Emperor of Japan from 697 to 707

Emperor Monmu (文武天皇, Monmu-tennō) was the 42nd emperor of Japan, according to the traditional order of succession.

Monmu's reign spanned the years from 697 through 707.

==Traditional narrative==
Before his ascension to the Chrysanthemum Throne, his personal name (imina) was Karu-shinnō.

He was a grandson of Emperor Tenmu and Empress Jitō. He was the second son of Prince Kusakabe. Monmu's mother was Princess Abe, a daughter of Emperor Tenji. Monmu's mother would later accede to the throne herself, and she would be known as Empress Genmei.

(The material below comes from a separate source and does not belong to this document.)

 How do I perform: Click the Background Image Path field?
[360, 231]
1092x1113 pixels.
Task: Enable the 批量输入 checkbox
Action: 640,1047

===Events of Monmu's life===
Karu-shinnō was only six years old when his father, Crown Prince Kusakabe, died.

- 697: In the 10th year of Jitō-tennōs reign (持統天皇十年), the empress abdicated; and the succession (senso) was received by a grandson of Emperor Tenmu. Shortly thereafter, Emperor Monmu is said to have acceded to the throne (sokui).

Emperor Monmu ruled until his death in 707, at which point he was succeeded by his mother, Empress Genmei, who was also his first cousin once removed and his first cousin twice removed. He left a young son by Fujiwara no Miyako, a daughter of Fujiwara no Fuhito: Obito no miko (Prince Obito), who eventually became Emperor Shōmu.

Emperor Monmu's reign lasted 10 years. He died at the age of 25.

The actual site of Monmu's grave is known. This emperor is traditionally venerated at a memorial Shinto shrine (misasagi) at Nara.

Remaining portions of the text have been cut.